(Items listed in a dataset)
------------------------------------
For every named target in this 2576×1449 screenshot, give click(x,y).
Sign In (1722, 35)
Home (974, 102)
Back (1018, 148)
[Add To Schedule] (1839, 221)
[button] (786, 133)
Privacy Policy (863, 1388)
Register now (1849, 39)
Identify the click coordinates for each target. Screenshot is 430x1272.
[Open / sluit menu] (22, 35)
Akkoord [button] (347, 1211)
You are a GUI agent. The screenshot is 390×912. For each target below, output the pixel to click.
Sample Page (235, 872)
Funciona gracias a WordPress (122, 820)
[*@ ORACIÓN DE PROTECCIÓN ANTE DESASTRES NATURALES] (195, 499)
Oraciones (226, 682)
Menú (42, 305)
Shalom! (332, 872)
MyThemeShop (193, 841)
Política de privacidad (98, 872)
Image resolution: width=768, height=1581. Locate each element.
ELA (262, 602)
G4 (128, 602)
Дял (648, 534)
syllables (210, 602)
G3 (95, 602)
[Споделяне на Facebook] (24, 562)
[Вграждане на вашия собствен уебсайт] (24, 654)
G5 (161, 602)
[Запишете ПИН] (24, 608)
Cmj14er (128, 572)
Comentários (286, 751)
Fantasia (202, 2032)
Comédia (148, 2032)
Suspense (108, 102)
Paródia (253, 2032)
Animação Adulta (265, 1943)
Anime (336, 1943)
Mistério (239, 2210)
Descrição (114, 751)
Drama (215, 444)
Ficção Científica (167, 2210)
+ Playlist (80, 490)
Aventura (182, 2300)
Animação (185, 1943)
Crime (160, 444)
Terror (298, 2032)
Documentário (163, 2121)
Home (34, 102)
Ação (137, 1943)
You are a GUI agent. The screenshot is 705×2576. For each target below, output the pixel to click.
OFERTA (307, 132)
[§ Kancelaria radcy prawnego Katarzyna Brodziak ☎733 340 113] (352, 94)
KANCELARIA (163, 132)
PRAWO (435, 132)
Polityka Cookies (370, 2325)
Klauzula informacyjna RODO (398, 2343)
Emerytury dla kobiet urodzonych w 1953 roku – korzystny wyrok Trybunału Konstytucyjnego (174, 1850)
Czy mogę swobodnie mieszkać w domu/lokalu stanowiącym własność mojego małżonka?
------------------------------------
TASK STATEMENT —
Once you find the line with "Register now (1849, 39)" in the entries above, output it and each line after it up to and including the line with "Klauzula informacyjna RODO (398, 2343)", and nothing else.

SOLVED EXERCISE —
Register now (1849, 39)
Identify the click coordinates for each target. Screenshot is 430x1272.
[Open / sluit menu] (22, 35)
Akkoord [button] (347, 1211)
You are a GUI agent. The screenshot is 390×912. For each target below, output the pixel to click.
Sample Page (235, 872)
Funciona gracias a WordPress (122, 820)
[*@ ORACIÓN DE PROTECCIÓN ANTE DESASTRES NATURALES] (195, 499)
Oraciones (226, 682)
Menú (42, 305)
Shalom! (332, 872)
MyThemeShop (193, 841)
Política de privacidad (98, 872)
Image resolution: width=768, height=1581. Locate each element.
ELA (262, 602)
G4 (128, 602)
Дял (648, 534)
syllables (210, 602)
G3 (95, 602)
[Споделяне на Facebook] (24, 562)
[Вграждане на вашия собствен уебсайт] (24, 654)
G5 (161, 602)
[Запишете ПИН] (24, 608)
Cmj14er (128, 572)
Comentários (286, 751)
Fantasia (202, 2032)
Comédia (148, 2032)
Suspense (108, 102)
Paródia (253, 2032)
Animação Adulta (265, 1943)
Anime (336, 1943)
Mistério (239, 2210)
Descrição (114, 751)
Drama (215, 444)
Ficção Científica (167, 2210)
+ Playlist (80, 490)
Aventura (182, 2300)
Animação (185, 1943)
Crime (160, 444)
Terror (298, 2032)
Documentário (163, 2121)
Home (34, 102)
Ação (137, 1943)
You are a GUI agent. The screenshot is 705×2576. For each target below, output the pixel to click.
OFERTA (307, 132)
[§ Kancelaria radcy prawnego Katarzyna Brodziak ☎733 340 113] (352, 94)
KANCELARIA (163, 132)
PRAWO (435, 132)
Polityka Cookies (370, 2325)
Klauzula informacyjna RODO (398, 2343)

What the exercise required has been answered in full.